# Requirement
Transcribe word for word each line from the one containing "Task: Select the Middle East filter chip" to the final line of the data, both included. Skip the pictures.
** Opening Record excerpts block **
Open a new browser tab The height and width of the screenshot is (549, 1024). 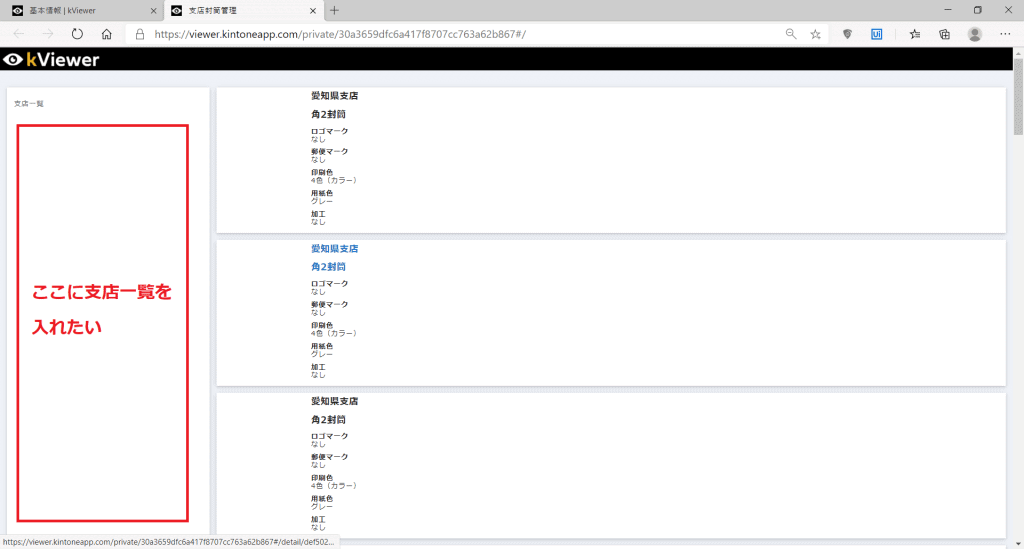334,10
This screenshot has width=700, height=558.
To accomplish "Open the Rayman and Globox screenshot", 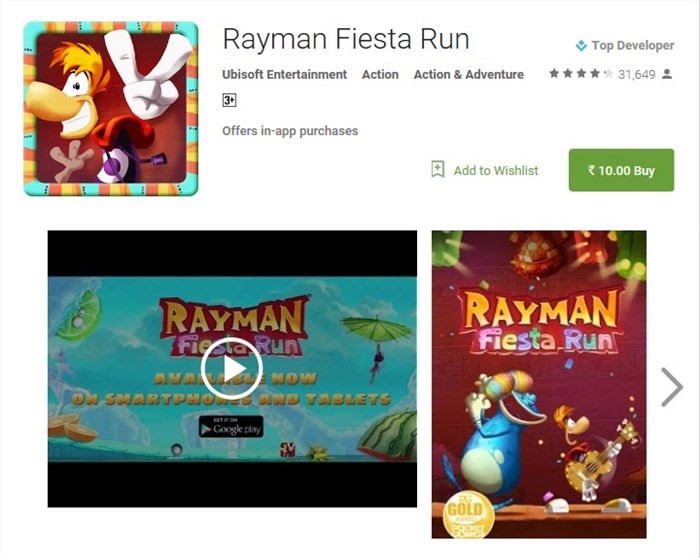I will point(539,384).
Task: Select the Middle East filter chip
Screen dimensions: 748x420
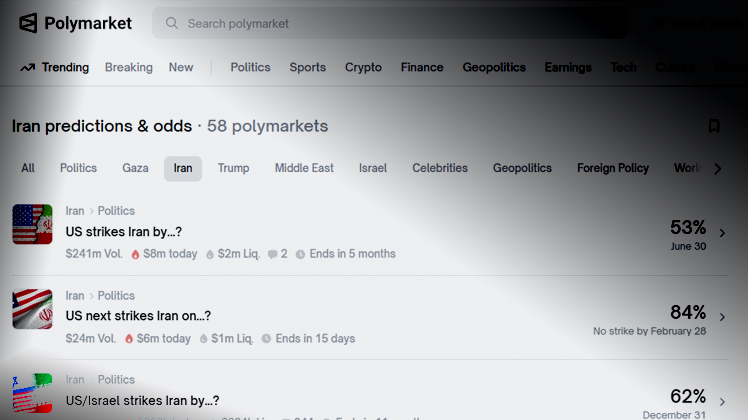Action: [x=304, y=168]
** Closing Record excerpts block **
# Solved exercise
Task: Select the Middle East filter chip
Screen dimensions: 748x420
Action: [x=304, y=168]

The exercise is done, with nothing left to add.